しかし、圧倒的な頑強さの違いに、細腕は圧縮されたように指先から肩口までが勢いよくつぶれ、血しぶきすらも摩擦に燃え尽き、じゅうじゅうと悍ましき音を立てて大気を焦がした。
小さき異形は絶叫をあげ悶えながらも、弾き飛ばされまいと足を踏ん張る。肩口には縒り集めた無数の触手を宛がい、剛腕を絡めとろうとする。
体重をかけながら圧縮されるような両面からの力、そして地に向けて押しつぶそうとする海神の凶行に、小さな二足を支えていた地面がとうとう深く沈んでいく。
踏ん張りが利かなくなっていく小さな両足はしかし崩れることはない。

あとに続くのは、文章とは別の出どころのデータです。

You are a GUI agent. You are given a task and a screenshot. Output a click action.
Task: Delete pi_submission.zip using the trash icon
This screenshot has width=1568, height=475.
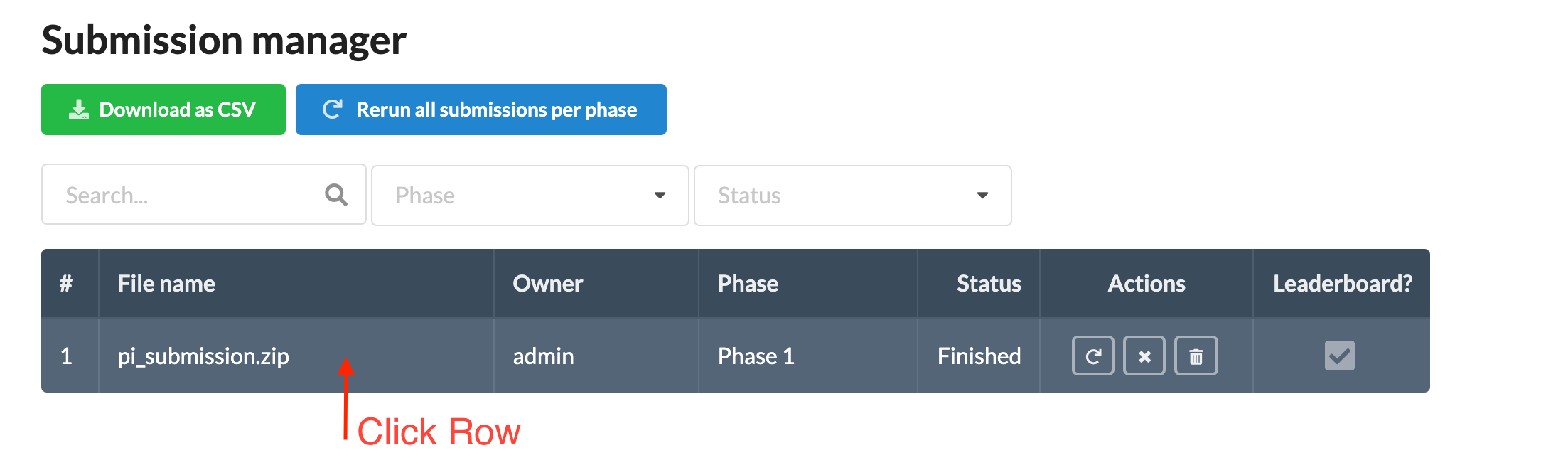[1196, 356]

それどころか、大地がひび割れるのに呼応するように、いや、その変異に大地が連動するように。
海神の強圧に、かろうじて保たれていた均衡が崩れていくように、地が割れ、深い深い亀裂をつくる。
小さき異形の身が、身にまとっていた布切れを内側から弾けさせるようにして膨張する。
露出した肌は冒涜的な水疱のように泡立ち、炭化するようにどす黒く色素を深め、皮膚が大きく膨れ、体積を増し、やがてその異形の触手と同じく丸太のような太さを――大樹の幹のような頑強さを持ち始める。

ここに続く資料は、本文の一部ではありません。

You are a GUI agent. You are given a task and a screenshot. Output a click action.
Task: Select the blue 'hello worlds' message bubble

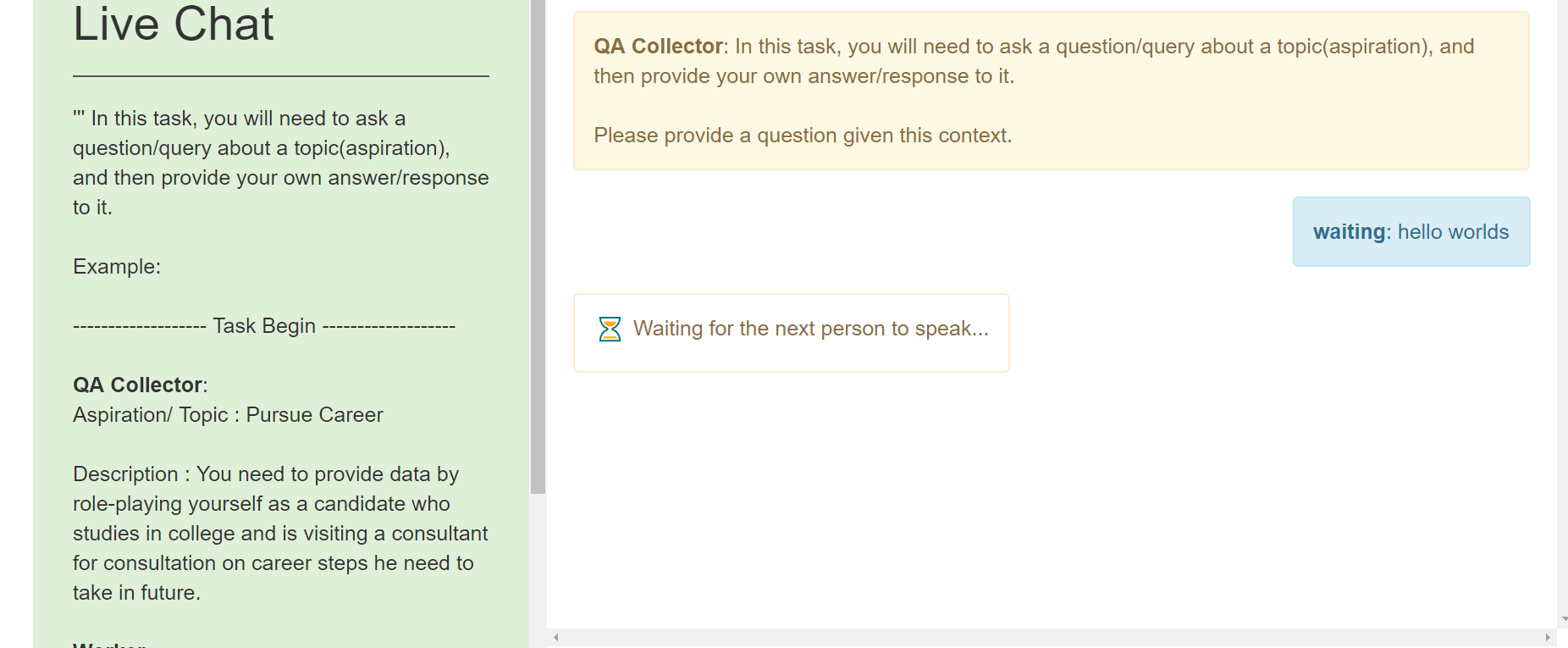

小さな靴は既に弾け、なめし革に隠されていた、段々と荒々しさを増していく大きな蹄が露わになる。
巨大となった両足に見合うように上体も変容し、泡立つ皮膚は黒い粘液状の泥を弾けさせながらも膨張し、肌色の体をすべて覆い隠すかのように悍ましき瘤に飲み込まれていく。
つぶれた腕も、残った腕も、首から上すら飲み込んで、それはぼこぼこと泡立つ倒卵形を形作る。

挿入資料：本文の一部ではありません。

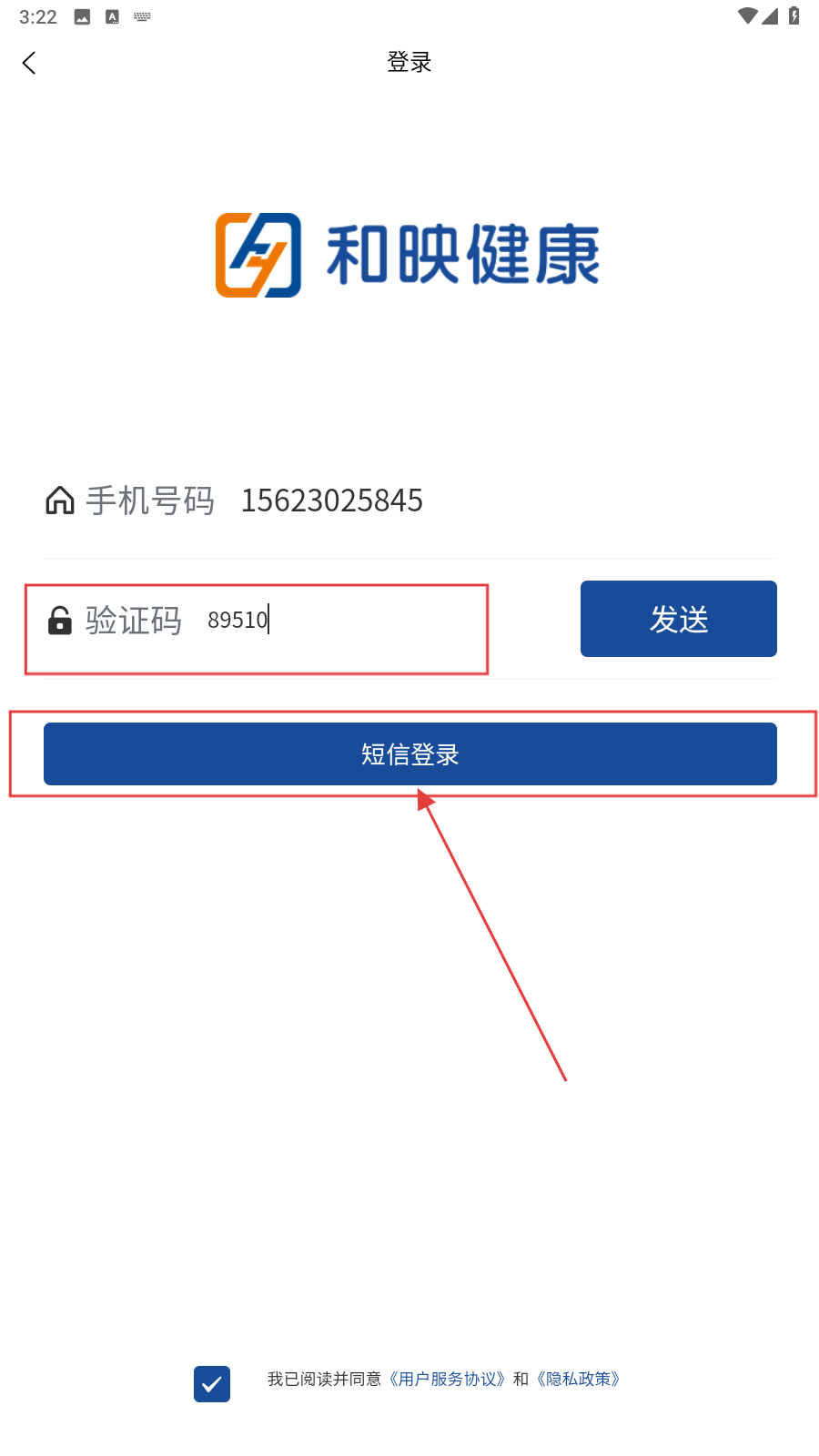Tap the image notification icon
This screenshot has width=819, height=1456.
coord(82,16)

ところどころに切れ目が浮かび、それは怖気の走るような裂肉歯の並ぶ異形の口となる。
植物の蔓のような触手が全身を覆い、背から出るだけだった4本の触手が新たに巨体から無造作に生え、押しつぶさんと力を込められた海神の片腕に絡みついた。
矮躯はいよいよ海神の半分に至ろうかというほどに膨張し、押し負けていた力も同等近くまで増大した。
今なお両腕をやすりにかけられているような海神は苦悶の怒声をまき散らし、怒りに燃えた紅蓮の双眼で異形の大樹を睨む。
蔓のように、枝のように伸びる細い触手が黒い影を作るほどに束になり、海神の体へと走っていく。だらだらと溶解液を滴らせながらのそれは無骨な鱗を溶かし、分厚く発達した皮膚に徐々に徐々にしみこんでいく。
皮が溶け、肉にまで届き、胸を悪くするような臭いがあたりに漂い始めた。
両腕を絡めとられた海神にはそれを払いのけるすべはない。
せめてもの抵抗として鋭い爪を備えた巨大な足で黒い異形を蹴り上げるも、それは地に根でも張ったかのように動かない。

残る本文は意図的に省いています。